■ SUPPLIED PASSAGE:
....
Businesses complained to the New York Times that Square was restricting up to 30% of their customers’ payments.

  • Thousands of business owners have accused Square of withholding their customers’ payments.
  • Retailers complained to the New York Times that the firm was withholding up to 30% of funds.
  • Square responded that the policy was to protect consumers and retailers from financial risk during the pandemic.

Mobile payment company Square, founded by Bitcoin fan and Twitter CEO Jack Dorsey, is under fire from some of its customers for withholding customer payments.   

An article in the New York Times said that thousands of retailers using Square’s service had complained that the company was withholding up to 30% of the funds paid by their customers.  

Some businesses further claimed that Square was jeopardizing their livelihood, by withholding payments for up to four months. An online petition asking Square to end the practice has over 1,600 signatures. 

In answer to the allegations, Square issued a statement explaining that the restrictions, imposed last year, were in place for a mere 0.3 percent of its customer base, and affected only ‘risky’ sellers.

It said it had expanded the practice to protect both retailers and consumers against losses during the pandemic.

But, according to Times journalist, Nathaniel Popper, some retailers provided proof that their trading activities had not raised any red flags.

In response to merchants who said they had been unable to question the company’s policy, Square said it planned to provide more information about why they were facing restrictions on what it calls their “rolling reserve.”

The Times claims Square has been hit harder by the pandemic-induced recession than other technology-focused payment companies—such as PayPal. The San Francisco-based firm reported a $106 million loss, last month. Much of its business is focused on physical stores, which have had to shut during the lockdown, forcing the company to increase its reserve holdings by 290 percent to hedge against future losses.
....
■ GIVEN DATA:
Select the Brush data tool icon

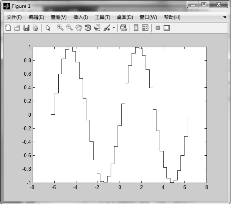pos(107,28)
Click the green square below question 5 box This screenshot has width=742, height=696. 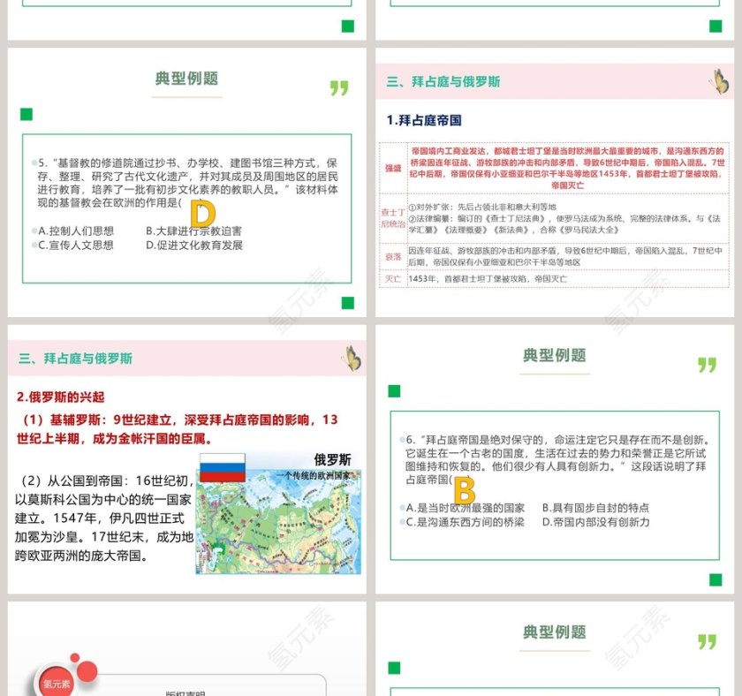tap(347, 303)
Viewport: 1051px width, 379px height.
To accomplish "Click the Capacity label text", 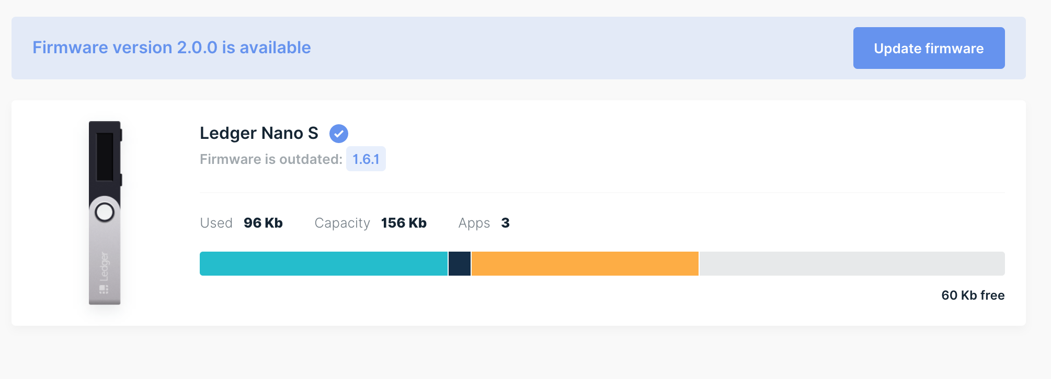I will tap(342, 223).
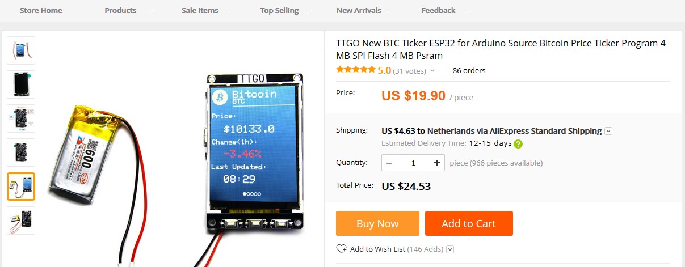Screen dimensions: 685x267
Task: Click Add to Wish List link
Action: 377,249
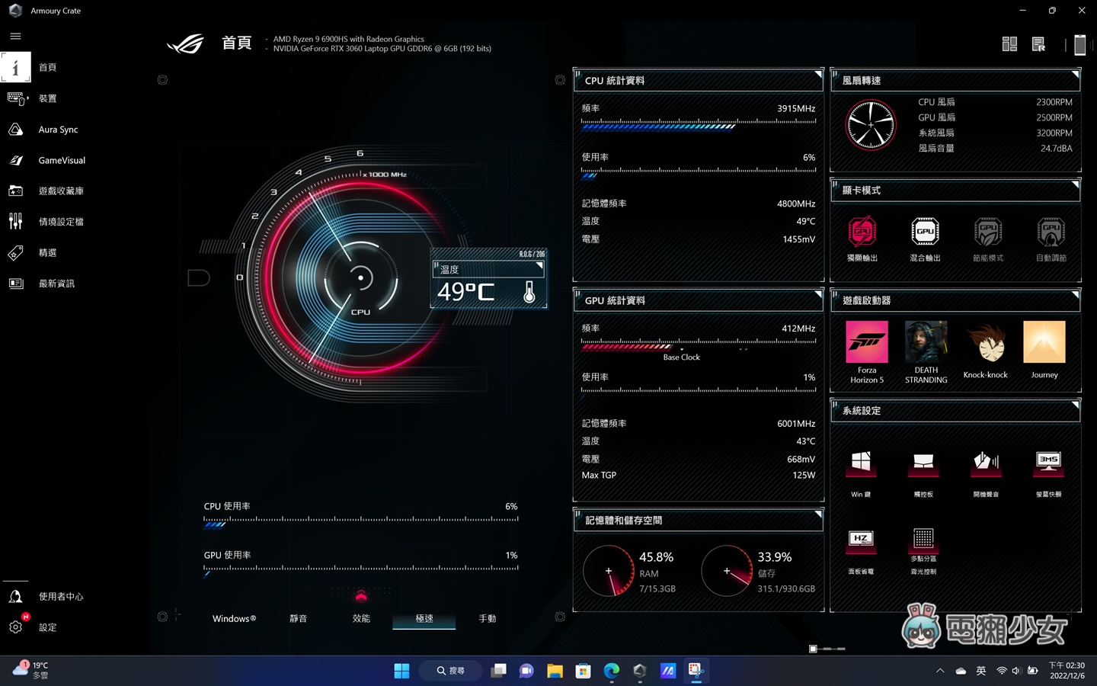Switch to the 效能 performance tab
Image resolution: width=1097 pixels, height=686 pixels.
pyautogui.click(x=361, y=618)
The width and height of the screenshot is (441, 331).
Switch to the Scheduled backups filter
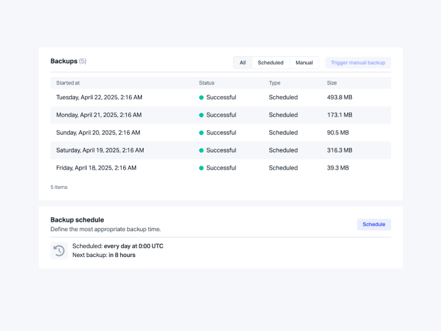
....
■ WORK ORDER: Copy the passage from the article about Square withholding payments, from "In response to" to "against future losses.".

■ ANSWER BOX:
In response to merchants who said they had been unable to question the company’s policy, Square said it planned to provide more information about why they were facing restrictions on what it calls their “rolling reserve.”

The Times claims Square has been hit harder by the pandemic-induced recession than other technology-focused payment companies—such as PayPal. The San Francisco-based firm reported a $106 million loss, last month. Much of its business is focused on physical stores, which have had to shut during the lockdown, forcing the company to increase its reserve holdings by 290 percent to hedge against future losses.